Sergey Nivens - Fotolia
The Centers for Disease Control uses the Kafka open source event streaming technology in its COVID-19 electronic laboratory reporting (CELR) program that reports on COVID-19 data across the U.S.
Supporting the CDC in its data efforts is Northrop Grumman Corporation, which helped to build and manage the CELR system.
Event streaming COVID-19
In a user session at the Confluent-sponsored Kafka Summit, held virtually Aug. 24-25, Rishi Tarar, enterprise architect at Northrop Grumman, explained how the aerospace and defense giant uses Kafka to stream data from healthcare and testing facilities across the U.S. into the CDC, to provide accurate insight into the state of the COVID-19 pandemic.
With rapidly changing circumstances and data, Kafka event streaming technology plays a critical role in keeping data moving, Tarar said.
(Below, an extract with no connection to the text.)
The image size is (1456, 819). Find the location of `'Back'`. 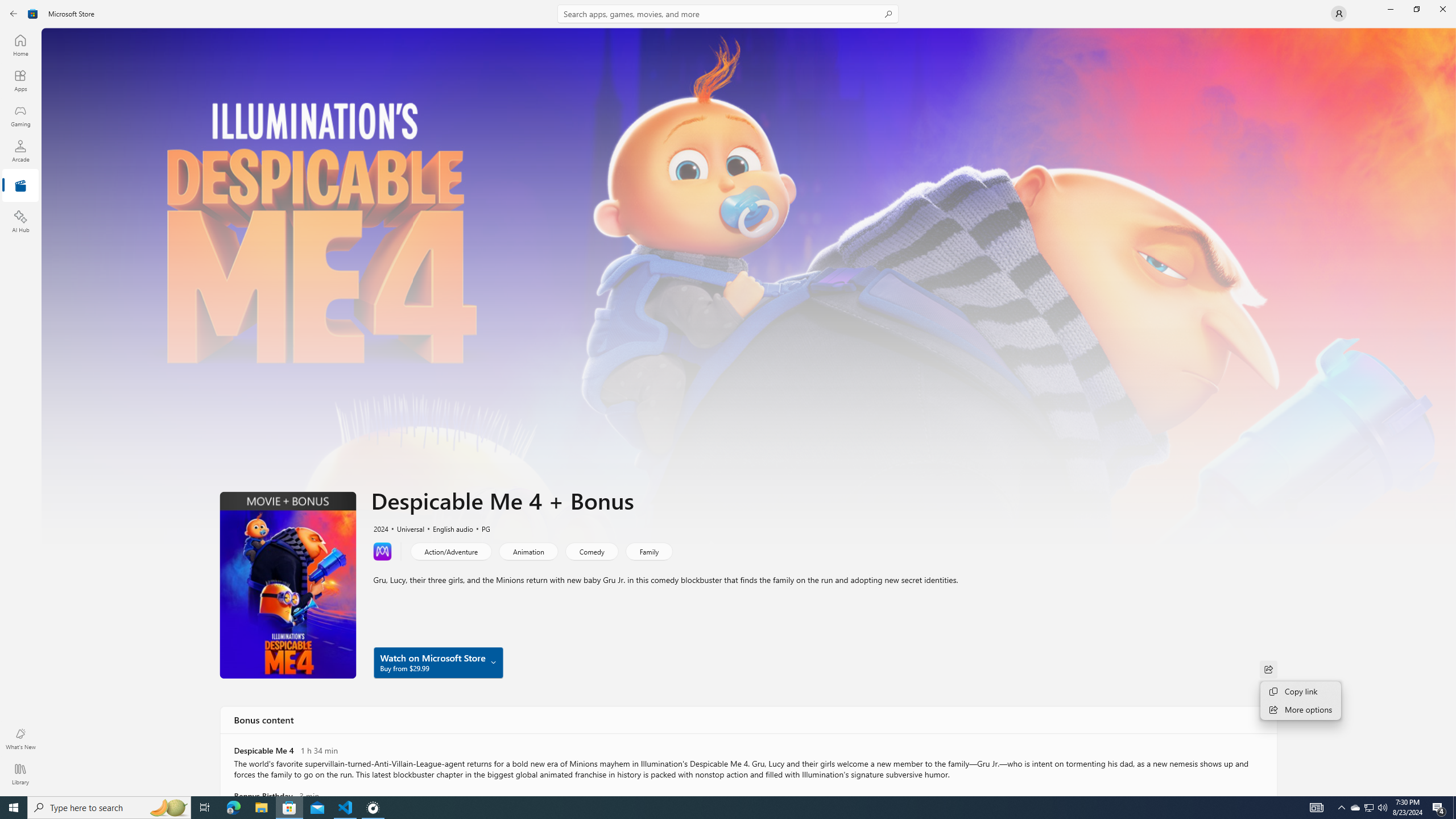

'Back' is located at coordinates (14, 13).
The CDC system is able to orchestrate data pipelines and then merge all the data into a single schema in real time. The CDC system uses a multivendor technology stack that includes Confluent, Kafka and multiple AWS cloud services including EKS for Kubernetes and S3 storage. The platform also uses Elasticsearch and Kibana to help with data search and visualization.
"Our team worked really hard to be able to deliver factual knowledge of every test event that happens, anywhere in the United States within any jurisdiction," Tarar said during the Aug. 24 session.
Kafka was originally developed at LinkedIn. It enables data to be streamed in a distributed way, into different applications and databases that can then use the data.
Apache Kafka is more than just event streaming, it's about enabling a new data-driven application architecture, according to speakers at the virtual conference.
A key was how the technology is being used at large scale to solve complex data management challenges.
Kafka event streaming at Walmart
Among other organizations that use Kafka is Walmart, which employs Kafka for various applications, including fraud detection.
In a user session Aug. 24, Navinder Pal Singh Brar, senior software engineer at Walmart, outlined how Walmart is using Kafka and what open source contributions the company has made to make it work better for everyone.
Walmart runs its fraud detection system on every online transaction. The system relies on Kafka event streaming to get data needed to make decisions.
Rishi TararEnterprise architect, Northrop Grumman
Brar noted that Walmart had availability and latency targets it needed to hit and ended up making multiple contributions to the open source Kafka project. Improvements to Kafka are identified in the open source project as Kafka Improvement Proposals.
Among the improvements contributed by Walmart is KIP-535, which enables an application to conditionally choose to get data from a replica rather than an original source, based on latency.
Most of the time data replicas are almost caught up with the active source, but there is still the possibility that it could be behind, Brar said. The challenge for Walmart was to get information to make a fraud detection decision as fast as possible, but sometimes the replica might have less data access lag time than an active source.
"So you're basically trading consistency for availability," Brar said. "In our fraud detection application, availability is more important since customer experience will be adversely affected if we block a transaction for a long time."
Kafka event streaming and the modern application stack
In a keynote on Tuesday, Confluent CEO and co-founder Jay Kreps detailed his views on the emergence of Apache Kafka event streaming as a fundamental part of the modern computing stack.
Kreps noted that in recent years there has been a change in the way applications and services are put together. A common approach in the past was to have a large database that stored data, which in turn was then used by applications to get information. Modern applications no longer get data from a single source, but rather interact with multiple sources of data to deliver a service.
"Kafka event streams and stream processing is meant to model a world where data management isn't just about storage," Kreps said. "It's about storage and the flow of data, it's about things happening and reacting to them."